Author: Matthew M. Peek, Military Collection Archivist
William France Odom was born on November 24, 1895, in Wayne County, N.C., to William B. and Jeannette Price Odom. By 1900, the Odom family was living on a farm in Wayne County, where the older William Odom worked as a farmer. By the time of his federal draft registration for World War I, William F. Odom was working as a tenant farmer for Jessie R. Price, on land a quarter of a mile south of Dudley, N.C. He was inducted into service for WWI in Goldsboro, N.C., on July 5, 1918.
Odom was assigned in the U.S. Army to Motor Company #1 at Camp Greenleaf, Georgia, where he remained for training through August 14, 1918. He was transferred to Motor Company #9 at the camp, in which unit he remained through September 12, 1918. Before being shipped overseas, Odom was transferred to the U.S. Army’s Medical Department [believed to be as a driver for medical trucks carrying patients]. On Armistice Day—November 11, 1918—Odom left from the United States aboard a troop transport ship for Europe. His job or service locations during the war are unknown, as few of his records are available.
Odom remained in Europe stationed at various U.S. Army base hospitals as a driver it appears. He was promoted to the rank of Private First Class on March 10, 1919. On May 21, 1919, William Odom and a number of other enlisted Army soldiers were ordered to serve as attendants for a convoy of mental patients from Savenay, France, to the port at Brest, France, where the patients would be returning to the U.S. Odom seems to have been involved in this type of work during the U.S. Army of Occupation’s time in Europe, where he remained until arriving back in the U.S. on June 18, 1919. After returning to the U.S., Odom was sent to Camp Lee, Virginia, where he was honorably discharged from active Army service on July 1, 1919.
After the war, William Odom returned to Wayne County. On January 7, 1922, married Glendora Weaver [who went by “Glennie”] in Wayne County. By 1930, the Odom family was living in the community of Brogden, just south of Goldsboro, N.C., where William worked as a farmer on his own farm. By 1940, the Odoms were still in Brogden on a farm, where they raised their seven children. During World War II, Odom’s son William F. Odom Jr. was inducted into military service in the U.S. Army in April 1945, though it appears he never served overseas during the war.

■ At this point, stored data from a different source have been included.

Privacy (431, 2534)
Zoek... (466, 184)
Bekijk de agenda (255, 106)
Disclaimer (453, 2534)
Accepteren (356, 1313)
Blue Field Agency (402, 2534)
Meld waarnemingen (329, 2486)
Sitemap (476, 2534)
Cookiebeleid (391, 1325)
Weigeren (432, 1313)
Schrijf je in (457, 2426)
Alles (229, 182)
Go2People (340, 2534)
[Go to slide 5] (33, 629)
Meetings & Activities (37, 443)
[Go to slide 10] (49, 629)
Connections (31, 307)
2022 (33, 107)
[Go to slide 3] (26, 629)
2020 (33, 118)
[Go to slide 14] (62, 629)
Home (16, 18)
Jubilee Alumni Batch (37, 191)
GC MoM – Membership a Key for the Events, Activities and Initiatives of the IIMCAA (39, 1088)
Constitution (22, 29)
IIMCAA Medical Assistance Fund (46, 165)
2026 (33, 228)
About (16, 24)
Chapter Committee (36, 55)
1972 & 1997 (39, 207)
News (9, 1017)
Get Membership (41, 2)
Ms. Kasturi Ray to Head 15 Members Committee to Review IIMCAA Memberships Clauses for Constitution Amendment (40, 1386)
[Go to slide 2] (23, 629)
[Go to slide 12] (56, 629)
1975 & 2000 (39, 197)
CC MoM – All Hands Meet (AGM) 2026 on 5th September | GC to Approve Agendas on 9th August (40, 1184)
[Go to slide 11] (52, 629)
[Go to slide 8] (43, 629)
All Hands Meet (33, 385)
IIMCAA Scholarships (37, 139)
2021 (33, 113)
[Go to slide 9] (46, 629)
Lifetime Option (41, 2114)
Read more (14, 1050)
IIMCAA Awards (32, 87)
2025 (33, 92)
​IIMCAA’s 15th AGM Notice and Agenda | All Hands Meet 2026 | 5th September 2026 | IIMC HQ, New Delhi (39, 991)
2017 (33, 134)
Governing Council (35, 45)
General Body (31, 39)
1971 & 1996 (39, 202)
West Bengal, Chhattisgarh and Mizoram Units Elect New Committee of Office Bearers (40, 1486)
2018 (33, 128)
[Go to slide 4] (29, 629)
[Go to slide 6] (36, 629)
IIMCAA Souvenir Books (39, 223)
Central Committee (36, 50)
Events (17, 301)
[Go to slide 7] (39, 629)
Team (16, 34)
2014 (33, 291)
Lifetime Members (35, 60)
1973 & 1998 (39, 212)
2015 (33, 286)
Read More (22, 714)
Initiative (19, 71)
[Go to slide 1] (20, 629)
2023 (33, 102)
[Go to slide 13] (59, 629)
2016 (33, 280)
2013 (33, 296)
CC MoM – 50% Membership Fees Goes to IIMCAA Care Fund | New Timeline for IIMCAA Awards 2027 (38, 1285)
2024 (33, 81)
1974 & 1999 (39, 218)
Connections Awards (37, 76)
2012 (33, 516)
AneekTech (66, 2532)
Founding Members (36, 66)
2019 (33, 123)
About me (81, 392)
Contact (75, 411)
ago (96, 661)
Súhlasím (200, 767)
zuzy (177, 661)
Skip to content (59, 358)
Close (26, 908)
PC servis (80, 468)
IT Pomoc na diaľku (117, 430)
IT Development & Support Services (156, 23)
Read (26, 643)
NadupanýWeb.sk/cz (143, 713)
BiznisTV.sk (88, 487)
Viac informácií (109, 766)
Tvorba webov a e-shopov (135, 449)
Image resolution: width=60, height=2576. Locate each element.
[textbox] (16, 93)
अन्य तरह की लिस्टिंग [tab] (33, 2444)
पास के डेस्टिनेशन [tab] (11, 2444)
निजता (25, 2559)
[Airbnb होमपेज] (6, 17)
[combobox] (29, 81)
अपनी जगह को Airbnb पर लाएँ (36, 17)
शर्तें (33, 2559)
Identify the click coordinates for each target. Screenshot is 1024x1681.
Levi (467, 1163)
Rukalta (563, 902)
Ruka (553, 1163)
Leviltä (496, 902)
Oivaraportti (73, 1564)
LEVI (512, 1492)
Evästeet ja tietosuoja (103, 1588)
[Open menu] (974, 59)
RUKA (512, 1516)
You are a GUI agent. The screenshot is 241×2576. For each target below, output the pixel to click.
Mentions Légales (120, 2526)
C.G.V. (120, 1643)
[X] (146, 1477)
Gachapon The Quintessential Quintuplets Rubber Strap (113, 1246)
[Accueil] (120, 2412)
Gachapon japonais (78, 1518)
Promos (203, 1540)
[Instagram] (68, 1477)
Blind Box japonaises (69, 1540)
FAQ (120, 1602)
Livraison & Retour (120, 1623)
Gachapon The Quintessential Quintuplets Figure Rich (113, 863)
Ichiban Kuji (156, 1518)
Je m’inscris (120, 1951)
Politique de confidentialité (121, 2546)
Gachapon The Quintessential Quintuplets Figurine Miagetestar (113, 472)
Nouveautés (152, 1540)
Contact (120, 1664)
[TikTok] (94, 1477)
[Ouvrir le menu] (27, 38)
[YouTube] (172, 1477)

Odom continued to work as and would retire as a farmer in the Mount Olive, N.C., area. William F. Odom died on July 5, 1992, in Wayne County, N.C. At the time of his death, he was the only surviving World War I veteran in the Mount Olive area.
This blog post is part of the State Archives of North Carolina’s World War I Social Media Project, an effort to bring original WWI archival materials to the public through the North Carolina Department of Natural and Cultural Resources’ (NCDNCR) various social media platforms, in order to increase access to the items during the WWI centennial celebration by the state of North Carolina.
Between February 2017 and June 2019, the State Archives of North Carolina will be posting blog articles, Facebook posts, and Twitter posts, featuring WWI archival materials which are posted on the exact 100th anniversary of their creation during the war. Blog posts will feature interpretations of the content of WWI documents, photographs, diary entries, posters, and other records, including scans of the original archival materials, held by the State Archives of North Carolina, and will be featured in NCDNCR’s WWI centennial blog.